A IMPORTÂNCIA DAS MÁSCARAS NO PROCESSO DE VACINAÇÃO E O EQUILÍBRIO NECESSÁRIO DEPOIS

“As máscaras vão ser muito importantes durante a vacinação, porque ainda não sabemos a eficiência das vacinas contra infecções [de covid-19] assintomáticas”, garante por sua vez Pedro Simas, virologista na Faculdade de Medicina da Universidade de Lisboa. Tanto a vacina da Pfizer e da BioNTech como a da Moderna mostraram que protegem contra as infecções pulmonares, em casos de doença grave. No entanto, ainda não se sabe como atua nos casos assintomáticos. “Pode ser que sejam eficazes, mas ainda não sabemos. Se verificarmos que só protege 50% dos assintomáticos, estas pessoas podem disseminar o vírus mesmo não ficando doentes.” Além disso, a imunidade de grupo não é construída instantaneamente - e daí a importância das máscaras.

Quanto ao seu uso depois de ultrapassada a pandemia, Pedro Simas é perentório: “Não.

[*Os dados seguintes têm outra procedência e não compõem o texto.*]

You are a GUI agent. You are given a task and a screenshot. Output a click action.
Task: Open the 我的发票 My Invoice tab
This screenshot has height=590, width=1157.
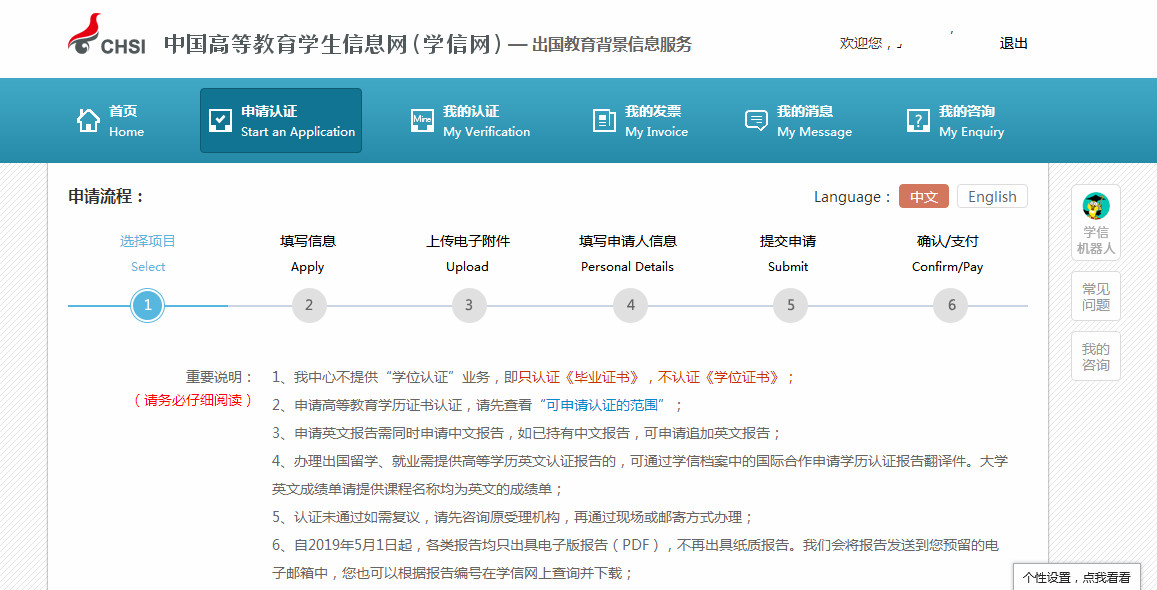click(x=655, y=121)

Depois do vírus passar a ser endémico não vamos precisar de usar máscaras. A imunidade de grupo irá proteger grupos de risco”, explica. Nem mesmo que as máscaras baixem os números de mortos associados à gripe sazonal? “Nunca usamos máscara para mitigar o efeito da gripe, nem é desejável. Quanto mais tempo ficarmos sem apanhar gripe, mais grave ela será quando a apanharmos.”

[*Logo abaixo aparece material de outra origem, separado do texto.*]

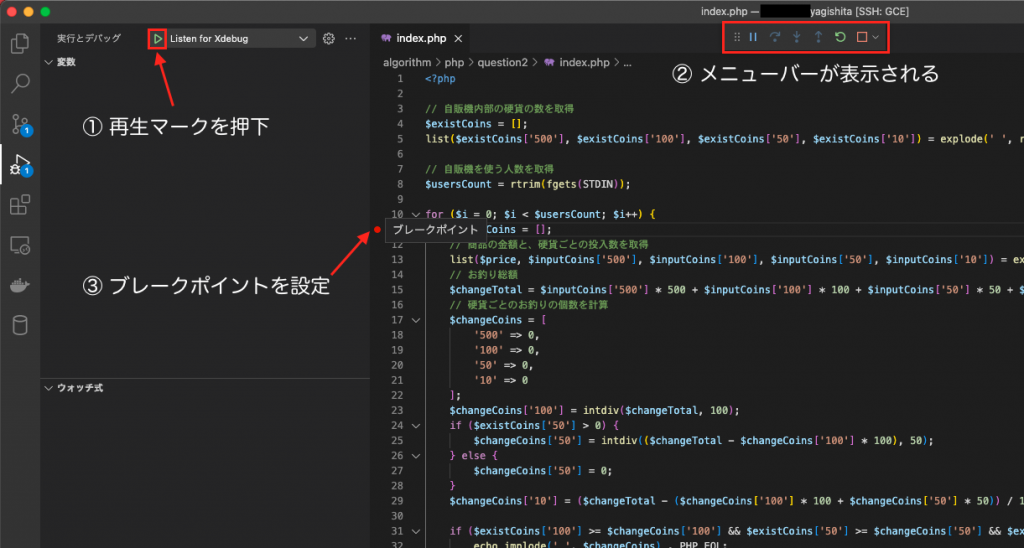Pause the debug session from debug toolbar
1024x548 pixels.
(753, 38)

Pedro Simas dá o exemplo do vírus da poliomielite, que sempre evoluiu a par e passo com o homem mas só se tornou num problema generalizado na Califórnia quando começaram a ser criados esgotos e saneamento. “As melhorias de higiene interromperam a transmissão da infeção, e criou-se toda uma população de crianças que não tinham imunidade, e eram contaminadas por pessoas que vinham do campo para a cidade à procura de melhores condições de vida”, contextualiza o investigador.

Outro momento histórico que mostra que demasiada proteção pode ser contraproducente é a última vaga da gripe suína (gripe A), que aconteceu devido à “vacinação compulsiva” de porcos nos Estados Unidos, lembra. “Na China, por exemplo, as crianças são quase obrigadas a usar máscara para protegerem os outros caso tenham sintomas de febre. Mas trata-se de uma decisão a título individual, e nós vivemos numa sociedade diferente”, completa.

“Não podemos ter uma sociedade completamente asséptica. É preciso um equilíbrio. Quanto mais assépticos nos tornamos, mais o sistema imunológico precisa de contactar com microrganismos para ganhar imunidade. O vírus [da gripe] tem de ter alguma liberdade para circular”, diz Pedro Simas. As máscaras deverão ter um descanso depois da covid-19, e nós também: “as pessoas já estão cansadas de usar máscaras, há imensa polémica sobre o tema. Não é acertado mantê-las mais tempo do que são necessárias para lidar com esta pandemia”, conclui.